Ида Борисовна полистала Алешину тетрадку, заглянула в конец, вспоминая содержание.
– Что ж вам сказать… – мягко проговорила она, явно подражая кому-то, может быть, редактору журнала, чья манера разговаривать с молодыми авторами ей нравилась. – У вас есть способности… Но в вашем рассказе не актуальна тема. Военные годы, эвакуация… Это уже прошло. Об этом в свое время было написано. А сейчас нужно другое – сегодняшний день, злободневность, современные проблемы…

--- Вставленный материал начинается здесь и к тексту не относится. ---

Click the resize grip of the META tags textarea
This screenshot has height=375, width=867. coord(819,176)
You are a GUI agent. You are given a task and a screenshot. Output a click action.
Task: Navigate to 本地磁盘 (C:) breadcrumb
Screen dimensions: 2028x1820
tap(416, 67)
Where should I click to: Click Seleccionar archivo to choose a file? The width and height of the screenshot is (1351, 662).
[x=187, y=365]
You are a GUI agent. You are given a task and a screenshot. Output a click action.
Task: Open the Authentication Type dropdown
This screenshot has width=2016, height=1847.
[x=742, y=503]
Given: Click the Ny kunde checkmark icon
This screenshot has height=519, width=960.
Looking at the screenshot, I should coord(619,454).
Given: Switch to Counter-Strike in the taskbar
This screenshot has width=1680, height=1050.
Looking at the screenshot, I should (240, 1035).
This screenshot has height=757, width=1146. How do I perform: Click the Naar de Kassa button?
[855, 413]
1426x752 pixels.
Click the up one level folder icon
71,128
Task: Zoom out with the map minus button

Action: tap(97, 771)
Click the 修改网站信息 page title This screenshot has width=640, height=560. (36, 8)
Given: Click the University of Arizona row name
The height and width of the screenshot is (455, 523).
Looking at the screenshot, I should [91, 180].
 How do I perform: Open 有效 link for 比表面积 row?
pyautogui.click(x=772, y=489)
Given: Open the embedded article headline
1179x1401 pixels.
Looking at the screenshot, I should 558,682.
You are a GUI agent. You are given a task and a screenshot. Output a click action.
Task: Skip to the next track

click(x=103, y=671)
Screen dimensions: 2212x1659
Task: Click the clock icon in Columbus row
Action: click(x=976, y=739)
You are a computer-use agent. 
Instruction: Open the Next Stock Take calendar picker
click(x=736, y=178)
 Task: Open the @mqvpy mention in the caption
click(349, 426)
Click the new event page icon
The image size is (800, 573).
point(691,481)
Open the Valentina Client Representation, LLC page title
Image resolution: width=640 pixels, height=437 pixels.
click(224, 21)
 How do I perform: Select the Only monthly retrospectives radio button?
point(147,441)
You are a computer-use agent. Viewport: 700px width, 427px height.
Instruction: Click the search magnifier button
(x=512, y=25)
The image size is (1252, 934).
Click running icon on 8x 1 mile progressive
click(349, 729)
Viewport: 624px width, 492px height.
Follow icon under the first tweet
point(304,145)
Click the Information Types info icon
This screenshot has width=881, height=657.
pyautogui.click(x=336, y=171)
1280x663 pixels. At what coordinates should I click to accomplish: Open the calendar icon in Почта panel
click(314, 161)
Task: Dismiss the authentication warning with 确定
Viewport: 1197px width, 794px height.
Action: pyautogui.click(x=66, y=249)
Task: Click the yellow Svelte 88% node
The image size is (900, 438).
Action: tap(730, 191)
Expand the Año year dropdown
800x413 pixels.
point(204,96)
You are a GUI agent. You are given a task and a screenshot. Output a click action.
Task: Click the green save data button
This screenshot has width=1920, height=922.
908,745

Ида Борисовна произнесла еще несколько таких же фраз, а потом, будто опасаясь, как бы Алеша не стал с нею спорить, опровергать и тем самым не заставил доказывать, находить убедительные доводы, поскорее перешла к ошибкам стиля. Язык Алеше тогда действительно не давался, замечания Иды Борисовны были правильны, и спорить против них было невозможно.
…Он долго стоял потом на лестнице, на том самом месте, на котором, отдыхая, стоял сейчас, сжимал в руке свою свернутую трубкой тетрадку.
…Его, маленького, голубого от потери крови, в бинтах, наскоро оперированного военным хирургом из санитарного поезда, спешившего на запад, к фронту, за новой партией раненых, какие-то неизвестные люди, согревая на груди, отнимая для него у своих детей молоко, чтобы не угасла чуть теплившаяся в нем жизнь, передавая из рук в руки, из эшелона в эшелон, увозили, вместе с другими ценностями страны, на восток… У Алеши всякий раз закипали на глазах слезы, когда он представлял себе эту картину. Далекое прошлое, неактуальнам тема!.. Вот что только увидела в этом Ида Борисовна, которую счастливо миновало все то, что оставило в Алешином сердце такие страшные памятные зарубки. Он разворачивал страницы, не различая фиолетовых, сливавшихся перед глазами строк, и, охваченный какой-то жгучей, горькой обидой, не мог поверить, чтобы то, что хотел он рассказать как бы от имени всех людей, чьи судьбы искалечила война, с болью, слезами и надеждой, что такое больше никогда не повторится в мире и больше ни одному ребенку не придется совершать свои первые шаги на костыликах, – и вправду никому не нужное, потерявшее всякое значение прошлое, которому нет места в настоящем, и даже не стоит вспоминать, тратить время и внимание…
После беседы с Идой Борисовной он надолго потерял охоту писать. Но со временем впечатление стерлось, склад натуры брал свое, просились в слова наблюдения, мысли, которые в изобилии давала жизнь, – и он снова стал засиживаться до глубокой ночи в своей комнатушке. В каждой семье густо населенной квартиры были дети, коридор был местом их игр и битв, они шумно возились, кричали, ссорились и плакали как раз под дверью Алешиной комнаты. И только после десяти, когда их укладывали спать, наступала тишина и можно было спокойно думать, бормотать про себя строчки, пригоняя друг к другу слова и вслух проверяя их звучание.